» **ASSIGNMENT**:
Each entry has to be printed again exactly.

» **RECORDS**:

# # # # #

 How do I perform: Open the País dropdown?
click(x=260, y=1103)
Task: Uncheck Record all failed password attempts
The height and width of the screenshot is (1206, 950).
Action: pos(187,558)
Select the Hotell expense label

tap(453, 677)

# # # # #

» **THE ANSWER**:
 How do I perform: Open the País dropdown?
click(x=260, y=1103)
Task: Uncheck Record all failed password attempts
The height and width of the screenshot is (1206, 950).
Action: pos(187,558)
Select the Hotell expense label

tap(453, 677)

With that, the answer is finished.